*** Extracted information Section Begins ***

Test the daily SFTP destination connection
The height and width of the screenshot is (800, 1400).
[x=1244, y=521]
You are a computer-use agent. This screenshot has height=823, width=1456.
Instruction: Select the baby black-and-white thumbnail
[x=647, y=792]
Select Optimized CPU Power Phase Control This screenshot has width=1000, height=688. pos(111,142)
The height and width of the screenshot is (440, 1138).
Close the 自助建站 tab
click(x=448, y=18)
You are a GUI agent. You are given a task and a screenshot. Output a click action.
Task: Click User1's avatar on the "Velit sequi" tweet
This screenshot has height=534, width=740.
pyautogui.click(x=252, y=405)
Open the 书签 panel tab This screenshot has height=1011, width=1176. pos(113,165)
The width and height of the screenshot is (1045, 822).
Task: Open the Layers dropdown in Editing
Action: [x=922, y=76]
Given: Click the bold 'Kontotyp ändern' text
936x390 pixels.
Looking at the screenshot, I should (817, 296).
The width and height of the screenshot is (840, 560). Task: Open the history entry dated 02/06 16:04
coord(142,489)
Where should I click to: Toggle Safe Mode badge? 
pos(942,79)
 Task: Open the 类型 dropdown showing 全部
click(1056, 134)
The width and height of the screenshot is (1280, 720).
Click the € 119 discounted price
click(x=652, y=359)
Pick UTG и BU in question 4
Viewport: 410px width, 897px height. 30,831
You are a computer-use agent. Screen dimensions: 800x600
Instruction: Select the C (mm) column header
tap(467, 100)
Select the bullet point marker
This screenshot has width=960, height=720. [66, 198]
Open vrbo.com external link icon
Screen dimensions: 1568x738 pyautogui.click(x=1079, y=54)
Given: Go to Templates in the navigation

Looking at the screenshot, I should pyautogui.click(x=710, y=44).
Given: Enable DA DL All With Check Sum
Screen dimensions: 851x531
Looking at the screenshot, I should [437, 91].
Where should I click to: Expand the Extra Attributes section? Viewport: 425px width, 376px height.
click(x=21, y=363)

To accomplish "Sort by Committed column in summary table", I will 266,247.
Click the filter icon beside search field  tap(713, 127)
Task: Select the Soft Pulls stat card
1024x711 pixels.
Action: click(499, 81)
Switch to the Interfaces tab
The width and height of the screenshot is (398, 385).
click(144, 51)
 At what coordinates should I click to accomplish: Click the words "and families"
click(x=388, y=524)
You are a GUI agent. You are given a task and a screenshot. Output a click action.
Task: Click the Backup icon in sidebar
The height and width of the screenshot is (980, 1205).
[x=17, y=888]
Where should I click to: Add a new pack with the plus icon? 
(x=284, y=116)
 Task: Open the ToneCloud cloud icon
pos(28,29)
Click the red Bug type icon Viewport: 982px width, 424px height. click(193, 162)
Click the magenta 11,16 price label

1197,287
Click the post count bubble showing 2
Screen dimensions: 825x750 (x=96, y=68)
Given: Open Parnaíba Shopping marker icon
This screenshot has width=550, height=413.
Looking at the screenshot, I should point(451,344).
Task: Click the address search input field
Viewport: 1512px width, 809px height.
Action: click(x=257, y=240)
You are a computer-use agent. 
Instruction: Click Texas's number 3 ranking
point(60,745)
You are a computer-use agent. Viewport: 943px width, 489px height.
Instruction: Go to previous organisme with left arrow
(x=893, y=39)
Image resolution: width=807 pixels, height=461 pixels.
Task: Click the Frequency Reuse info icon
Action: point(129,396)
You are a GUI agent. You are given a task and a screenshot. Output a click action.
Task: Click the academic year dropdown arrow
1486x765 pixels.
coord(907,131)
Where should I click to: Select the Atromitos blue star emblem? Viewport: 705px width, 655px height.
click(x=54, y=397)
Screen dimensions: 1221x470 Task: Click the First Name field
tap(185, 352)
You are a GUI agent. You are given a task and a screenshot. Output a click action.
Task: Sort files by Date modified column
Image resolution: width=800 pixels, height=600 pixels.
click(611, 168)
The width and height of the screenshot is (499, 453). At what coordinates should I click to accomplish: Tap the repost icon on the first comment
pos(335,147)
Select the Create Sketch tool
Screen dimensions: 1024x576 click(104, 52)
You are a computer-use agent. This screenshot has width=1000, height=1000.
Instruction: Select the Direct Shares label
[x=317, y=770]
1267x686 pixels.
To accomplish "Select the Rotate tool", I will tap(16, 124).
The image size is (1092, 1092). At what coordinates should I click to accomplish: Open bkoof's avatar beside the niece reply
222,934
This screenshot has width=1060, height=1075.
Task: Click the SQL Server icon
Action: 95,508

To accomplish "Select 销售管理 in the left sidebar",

*** Extracted information Section Ends ***

• **Requirement**
Repeat all the records without altering a single word.

• **Response to the exercise**
Test the daily SFTP destination connection
The height and width of the screenshot is (800, 1400).
[x=1244, y=521]
You are a computer-use agent. This screenshot has height=823, width=1456.
Instruction: Select the baby black-and-white thumbnail
[x=647, y=792]
Select Optimized CPU Power Phase Control This screenshot has width=1000, height=688. pos(111,142)
The height and width of the screenshot is (440, 1138).
Close the 自助建站 tab
click(x=448, y=18)
You are a GUI agent. You are given a task and a screenshot. Output a click action.
Task: Click User1's avatar on the "Velit sequi" tweet
This screenshot has height=534, width=740.
pyautogui.click(x=252, y=405)
Open the 书签 panel tab This screenshot has height=1011, width=1176. pos(113,165)
The width and height of the screenshot is (1045, 822).
Task: Open the Layers dropdown in Editing
Action: [x=922, y=76]
Given: Click the bold 'Kontotyp ändern' text
936x390 pixels.
Looking at the screenshot, I should (817, 296).
The width and height of the screenshot is (840, 560). Task: Open the history entry dated 02/06 16:04
coord(142,489)
Where should I click to: Toggle Safe Mode badge? 
pos(942,79)
 Task: Open the 类型 dropdown showing 全部
click(1056, 134)
The width and height of the screenshot is (1280, 720).
Click the € 119 discounted price
click(x=652, y=359)
Pick UTG и BU in question 4
Viewport: 410px width, 897px height. 30,831
You are a computer-use agent. Screen dimensions: 800x600
Instruction: Select the C (mm) column header
tap(467, 100)
Select the bullet point marker
This screenshot has width=960, height=720. [66, 198]
Open vrbo.com external link icon
Screen dimensions: 1568x738 pyautogui.click(x=1079, y=54)
Given: Go to Templates in the navigation

Looking at the screenshot, I should pyautogui.click(x=710, y=44).
Given: Enable DA DL All With Check Sum
Screen dimensions: 851x531
Looking at the screenshot, I should [437, 91].
Where should I click to: Expand the Extra Attributes section? Viewport: 425px width, 376px height.
click(x=21, y=363)

To accomplish "Sort by Committed column in summary table", I will 266,247.
Click the filter icon beside search field  tap(713, 127)
Task: Select the Soft Pulls stat card
1024x711 pixels.
Action: click(499, 81)
Switch to the Interfaces tab
The width and height of the screenshot is (398, 385).
click(144, 51)
 At what coordinates should I click to accomplish: Click the words "and families"
click(x=388, y=524)
You are a GUI agent. You are given a task and a screenshot. Output a click action.
Task: Click the Backup icon in sidebar
The height and width of the screenshot is (980, 1205).
[x=17, y=888]
Where should I click to: Add a new pack with the plus icon? 
(x=284, y=116)
 Task: Open the ToneCloud cloud icon
pos(28,29)
Click the red Bug type icon Viewport: 982px width, 424px height. click(193, 162)
Click the magenta 11,16 price label

1197,287
Click the post count bubble showing 2
Screen dimensions: 825x750 (x=96, y=68)
Given: Open Parnaíba Shopping marker icon
This screenshot has width=550, height=413.
Looking at the screenshot, I should point(451,344).
Task: Click the address search input field
Viewport: 1512px width, 809px height.
Action: click(x=257, y=240)
You are a computer-use agent. 
Instruction: Click Texas's number 3 ranking
point(60,745)
You are a computer-use agent. Viewport: 943px width, 489px height.
Instruction: Go to previous organisme with left arrow
(x=893, y=39)
Image resolution: width=807 pixels, height=461 pixels.
Task: Click the Frequency Reuse info icon
Action: point(129,396)
You are a GUI agent. You are given a task and a screenshot. Output a click action.
Task: Click the academic year dropdown arrow
1486x765 pixels.
coord(907,131)
Where should I click to: Select the Atromitos blue star emblem? Viewport: 705px width, 655px height.
click(x=54, y=397)
Screen dimensions: 1221x470 Task: Click the First Name field
tap(185, 352)
You are a GUI agent. You are given a task and a screenshot. Output a click action.
Task: Sort files by Date modified column
Image resolution: width=800 pixels, height=600 pixels.
click(611, 168)
The width and height of the screenshot is (499, 453). At what coordinates should I click to accomplish: Tap the repost icon on the first comment
pos(335,147)
Select the Create Sketch tool
Screen dimensions: 1024x576 click(104, 52)
You are a computer-use agent. This screenshot has width=1000, height=1000.
Instruction: Select the Direct Shares label
[x=317, y=770]
1267x686 pixels.
To accomplish "Select the Rotate tool", I will tap(16, 124).
The image size is (1092, 1092). At what coordinates should I click to accomplish: Open bkoof's avatar beside the niece reply
222,934
This screenshot has width=1060, height=1075.
Task: Click the SQL Server icon
Action: 95,508

To accomplish "Select 销售管理 in the left sidebar",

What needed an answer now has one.